Vegan Southern Praline Topping
This quick, candy-like topping hardens slightly as it cools, providing a delicious crunch and buttery flavor over the warm rum cake.
INGREDIENTS
- 1/2 cup Vegan Butter
- 1/2 cup Brown Sugar, packed
- 1/4 cup Plant Milk (Oat or Almond preferred)
- 1 tsp Vanilla Extract
- 1 cup Pecan Halves or Chopped Pecans
- Pinch of Salt
INSTRUCTIONS
- Melt Butter: In a small saucepan, melt the vegan butter over medium heat.
- Add Sugar & Milk: Stir in the brown sugar and plant milk.

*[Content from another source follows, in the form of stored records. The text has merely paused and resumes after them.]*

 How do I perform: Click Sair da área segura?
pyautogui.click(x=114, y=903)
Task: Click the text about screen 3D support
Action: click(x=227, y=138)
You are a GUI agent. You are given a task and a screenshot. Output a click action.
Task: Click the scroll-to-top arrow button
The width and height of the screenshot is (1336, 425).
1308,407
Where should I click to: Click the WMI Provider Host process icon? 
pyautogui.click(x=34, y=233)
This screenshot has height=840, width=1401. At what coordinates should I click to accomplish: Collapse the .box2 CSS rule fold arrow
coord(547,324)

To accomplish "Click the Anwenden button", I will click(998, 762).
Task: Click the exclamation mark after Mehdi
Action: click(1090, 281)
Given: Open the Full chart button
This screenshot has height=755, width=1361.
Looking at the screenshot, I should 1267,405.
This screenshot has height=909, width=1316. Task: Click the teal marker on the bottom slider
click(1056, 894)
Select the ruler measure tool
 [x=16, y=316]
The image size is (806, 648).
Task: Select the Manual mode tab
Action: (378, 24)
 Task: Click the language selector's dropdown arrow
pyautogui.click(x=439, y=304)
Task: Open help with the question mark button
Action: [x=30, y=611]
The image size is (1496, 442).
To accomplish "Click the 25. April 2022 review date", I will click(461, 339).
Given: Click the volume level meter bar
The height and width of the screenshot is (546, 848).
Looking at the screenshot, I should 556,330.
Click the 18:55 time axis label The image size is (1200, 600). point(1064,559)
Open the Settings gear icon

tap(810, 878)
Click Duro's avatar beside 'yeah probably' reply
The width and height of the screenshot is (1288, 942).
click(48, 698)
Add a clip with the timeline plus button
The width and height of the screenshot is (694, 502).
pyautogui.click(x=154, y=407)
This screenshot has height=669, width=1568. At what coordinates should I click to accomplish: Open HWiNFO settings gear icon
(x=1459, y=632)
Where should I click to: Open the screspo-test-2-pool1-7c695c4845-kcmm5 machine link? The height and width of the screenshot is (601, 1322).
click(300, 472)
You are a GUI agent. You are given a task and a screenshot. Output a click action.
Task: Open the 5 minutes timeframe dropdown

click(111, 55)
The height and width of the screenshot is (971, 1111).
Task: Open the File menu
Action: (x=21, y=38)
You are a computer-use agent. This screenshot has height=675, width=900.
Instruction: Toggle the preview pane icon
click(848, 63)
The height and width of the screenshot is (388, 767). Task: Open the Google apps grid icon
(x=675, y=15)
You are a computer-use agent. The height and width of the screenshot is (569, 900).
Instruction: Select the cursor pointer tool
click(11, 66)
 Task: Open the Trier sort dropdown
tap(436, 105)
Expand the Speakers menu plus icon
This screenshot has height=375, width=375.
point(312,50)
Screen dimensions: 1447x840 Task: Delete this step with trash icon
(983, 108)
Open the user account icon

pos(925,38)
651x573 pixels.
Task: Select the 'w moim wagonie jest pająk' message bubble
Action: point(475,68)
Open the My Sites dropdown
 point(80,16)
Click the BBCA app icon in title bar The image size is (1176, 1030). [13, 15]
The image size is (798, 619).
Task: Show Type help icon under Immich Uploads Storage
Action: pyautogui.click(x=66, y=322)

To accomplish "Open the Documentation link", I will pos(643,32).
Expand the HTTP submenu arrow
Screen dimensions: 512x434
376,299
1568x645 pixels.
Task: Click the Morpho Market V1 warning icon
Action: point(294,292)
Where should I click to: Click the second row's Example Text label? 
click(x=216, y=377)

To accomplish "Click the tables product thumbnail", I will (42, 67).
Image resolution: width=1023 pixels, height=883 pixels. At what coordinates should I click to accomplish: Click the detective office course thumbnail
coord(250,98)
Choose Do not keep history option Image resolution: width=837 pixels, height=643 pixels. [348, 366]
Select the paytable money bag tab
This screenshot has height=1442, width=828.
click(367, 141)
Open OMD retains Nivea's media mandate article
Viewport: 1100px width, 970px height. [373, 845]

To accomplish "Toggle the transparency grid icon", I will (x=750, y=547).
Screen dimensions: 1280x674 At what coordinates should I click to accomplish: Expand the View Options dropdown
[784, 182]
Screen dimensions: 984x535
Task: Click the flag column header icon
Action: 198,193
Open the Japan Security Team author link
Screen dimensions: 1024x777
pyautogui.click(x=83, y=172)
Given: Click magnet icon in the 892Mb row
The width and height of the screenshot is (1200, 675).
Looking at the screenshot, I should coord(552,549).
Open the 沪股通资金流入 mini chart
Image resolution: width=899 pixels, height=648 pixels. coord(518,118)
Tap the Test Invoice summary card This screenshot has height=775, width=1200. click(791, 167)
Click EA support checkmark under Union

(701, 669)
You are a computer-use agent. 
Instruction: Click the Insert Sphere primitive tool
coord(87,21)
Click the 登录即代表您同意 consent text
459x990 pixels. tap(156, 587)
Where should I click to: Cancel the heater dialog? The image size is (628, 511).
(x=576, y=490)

Continue stirring until the sugar is fully dissolved.
- Boil: Bring the mixture to a low boil. Reduce the heat to medium-low and let it simmer, undisturbed, for 3-4 minutes. This allows the sauce to thicken slightly.
- Remove from Heat: Remove the saucepan from the heat.
- Add Final Ingredients: Stir in the vanilla extract, pecans, and salt.
- Serve: Let the topping cool for just a minute or two to thicken slightly before spooning it over slices of the Vegan New Orleans-Style Hot Buttered Rum Cake. This topping is best served warm. Enjoy!